Identical copies of all the records below are needed.

### Data for review
========
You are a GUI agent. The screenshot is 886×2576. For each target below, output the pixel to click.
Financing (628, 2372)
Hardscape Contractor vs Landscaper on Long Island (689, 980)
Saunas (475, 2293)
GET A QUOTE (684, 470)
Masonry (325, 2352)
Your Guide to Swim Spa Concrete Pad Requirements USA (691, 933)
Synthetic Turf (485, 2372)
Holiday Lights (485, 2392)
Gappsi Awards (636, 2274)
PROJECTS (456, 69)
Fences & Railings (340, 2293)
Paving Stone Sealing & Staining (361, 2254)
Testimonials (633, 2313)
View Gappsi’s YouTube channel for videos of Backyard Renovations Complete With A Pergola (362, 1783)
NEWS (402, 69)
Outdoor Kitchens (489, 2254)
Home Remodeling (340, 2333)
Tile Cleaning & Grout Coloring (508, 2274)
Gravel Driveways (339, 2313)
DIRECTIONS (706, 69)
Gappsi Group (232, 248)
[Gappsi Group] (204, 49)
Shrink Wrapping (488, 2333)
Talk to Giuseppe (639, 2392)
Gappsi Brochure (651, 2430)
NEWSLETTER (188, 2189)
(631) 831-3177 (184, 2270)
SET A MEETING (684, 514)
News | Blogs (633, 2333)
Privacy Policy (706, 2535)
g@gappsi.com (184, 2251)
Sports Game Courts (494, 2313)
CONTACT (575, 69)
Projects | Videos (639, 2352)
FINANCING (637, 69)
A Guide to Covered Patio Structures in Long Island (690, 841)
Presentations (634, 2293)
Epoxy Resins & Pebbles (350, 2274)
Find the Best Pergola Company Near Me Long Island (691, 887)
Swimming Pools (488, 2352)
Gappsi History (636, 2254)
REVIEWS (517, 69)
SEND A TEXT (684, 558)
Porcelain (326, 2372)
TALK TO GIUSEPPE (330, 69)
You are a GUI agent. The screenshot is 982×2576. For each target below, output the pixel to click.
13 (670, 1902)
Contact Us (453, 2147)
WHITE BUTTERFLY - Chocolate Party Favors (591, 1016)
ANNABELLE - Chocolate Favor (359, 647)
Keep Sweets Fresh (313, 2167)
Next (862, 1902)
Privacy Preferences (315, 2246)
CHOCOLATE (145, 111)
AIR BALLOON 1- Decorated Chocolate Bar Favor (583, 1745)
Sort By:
========
### Exercise response
You are a GUI agent. The screenshot is 886×2576. For each target below, output the pixel to click.
Financing (628, 2372)
Hardscape Contractor vs Landscaper on Long Island (689, 980)
Saunas (475, 2293)
GET A QUOTE (684, 470)
Masonry (325, 2352)
Your Guide to Swim Spa Concrete Pad Requirements USA (691, 933)
Synthetic Turf (485, 2372)
Holiday Lights (485, 2392)
Gappsi Awards (636, 2274)
PROJECTS (456, 69)
Fences & Railings (340, 2293)
Paving Stone Sealing & Staining (361, 2254)
Testimonials (633, 2313)
View Gappsi’s YouTube channel for videos of Backyard Renovations Complete With A Pergola (362, 1783)
NEWS (402, 69)
Outdoor Kitchens (489, 2254)
Home Remodeling (340, 2333)
Tile Cleaning & Grout Coloring (508, 2274)
Gravel Driveways (339, 2313)
DIRECTIONS (706, 69)
Gappsi Group (232, 248)
[Gappsi Group] (204, 49)
Shrink Wrapping (488, 2333)
Talk to Giuseppe (639, 2392)
Gappsi Brochure (651, 2430)
NEWSLETTER (188, 2189)
(631) 831-3177 (184, 2270)
SET A MEETING (684, 514)
News | Blogs (633, 2333)
Privacy Policy (706, 2535)
g@gappsi.com (184, 2251)
Sports Game Courts (494, 2313)
CONTACT (575, 69)
Projects | Videos (639, 2352)
FINANCING (637, 69)
A Guide to Covered Patio Structures in Long Island (690, 841)
Presentations (634, 2293)
Epoxy Resins & Pebbles (350, 2274)
Find the Best Pergola Company Near Me Long Island (691, 887)
Swimming Pools (488, 2352)
Gappsi History (636, 2254)
REVIEWS (517, 69)
SEND A TEXT (684, 558)
Porcelain (326, 2372)
TALK TO GIUSEPPE (330, 69)
You are a GUI agent. The screenshot is 982×2576. For each target below, output the pixel to click.
13 (670, 1902)
Contact Us (453, 2147)
WHITE BUTTERFLY - Chocolate Party Favors (591, 1016)
ANNABELLE - Chocolate Favor (359, 647)
Keep Sweets Fresh (313, 2167)
Next (862, 1902)
Privacy Preferences (315, 2246)
CHOCOLATE (145, 111)
AIR BALLOON 1- Decorated Chocolate Bar Favor (583, 1745)
Sort By:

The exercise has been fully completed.